Core Web Vitals optimization.

Image: Chetan Kotadiya from Pixabay

Chrome’s web dev team has spent a year figuring out their top web optimization tips for the Google's Core Web Vitals. They wanted to identify a set of measures which would give the most bang for your buck, and which most developers were likely to adopt.

The team recognised that it’s unrealistic for most sites to implement the full set of recommendations which Google has given over the years. They considered not just the technical merits of recommendations, but whether these were measures sites would have the time or resources to implement.

Their aim was to chart a path through to a more realistic set of effective measures.

Here’s how they defined their focus:

  • Recommendations we believe will have the largest real-world impact
  • Recommendations that are relevant and applicable to most sites
  • Recommendations that are realistic for most developers to implement

They’ve now shared their findings.

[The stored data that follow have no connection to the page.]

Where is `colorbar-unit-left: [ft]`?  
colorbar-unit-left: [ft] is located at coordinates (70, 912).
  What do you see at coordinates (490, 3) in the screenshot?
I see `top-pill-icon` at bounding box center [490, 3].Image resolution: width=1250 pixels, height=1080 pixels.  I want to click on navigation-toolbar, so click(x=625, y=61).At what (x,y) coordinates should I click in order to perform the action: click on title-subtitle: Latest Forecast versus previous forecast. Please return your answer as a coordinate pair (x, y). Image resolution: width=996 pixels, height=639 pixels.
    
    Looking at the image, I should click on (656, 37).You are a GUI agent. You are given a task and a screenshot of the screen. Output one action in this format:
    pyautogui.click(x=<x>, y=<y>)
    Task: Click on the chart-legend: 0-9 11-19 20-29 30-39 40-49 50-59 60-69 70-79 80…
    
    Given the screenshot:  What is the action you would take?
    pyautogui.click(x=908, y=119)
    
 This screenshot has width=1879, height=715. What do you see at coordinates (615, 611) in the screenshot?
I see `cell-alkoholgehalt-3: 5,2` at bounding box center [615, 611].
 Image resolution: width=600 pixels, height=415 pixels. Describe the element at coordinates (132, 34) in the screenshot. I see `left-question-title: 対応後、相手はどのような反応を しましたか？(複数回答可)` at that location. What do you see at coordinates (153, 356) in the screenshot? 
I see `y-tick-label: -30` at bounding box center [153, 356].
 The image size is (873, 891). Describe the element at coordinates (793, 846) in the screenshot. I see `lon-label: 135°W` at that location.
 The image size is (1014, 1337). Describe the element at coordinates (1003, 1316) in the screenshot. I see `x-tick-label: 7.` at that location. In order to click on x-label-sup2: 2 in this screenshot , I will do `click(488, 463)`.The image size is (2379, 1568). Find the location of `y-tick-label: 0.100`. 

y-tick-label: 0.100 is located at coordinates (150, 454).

It’s a useful read for anyone unsure what to prioritize, or overwhelmed by the sheer volume of recommendations available. 

LCP (Largest Contentful Paint)

This is a measure of load performance and it’s the one Google says most sites struggle with, of the three Core Web Vitals metrics. It says only around 50% of websites meet the recommended threshold.

Here are the recommendations:

  • Make sure the LCP resource is findable from the HTML source
  • Make sure the LCP resource is prioritized
  • Use a content delivery network to deliver the best Time to First Byte (TTFB)

CLS (Cumulative Layout Shift)

This is a measure of on-page visual stability. Google says despite improvement, around 25% of sites fail to meet the recommended threshold.

Here are the recommendations:

  • Set explicit sizes on content loaded from the page
  • Make sure pages are eligible for bfcache (back/forward cache)
  • Avoid animations or transitions which can affect layout shift

FID (First Input Delay)

This is the measure of a page’s responsiveness to user interactions. Google says most websites currently score very well on this metric, but they still think there’s a lot of opportunity for improvement.

Here are the recommendations:

  • Avoid long tasks or break them up
  • Avoid unnecessary JavaScript
  • Avoid large rendering updates

The guide is available on Google’s web.dev blog, along with detailed instructions on how to implement each recommendation.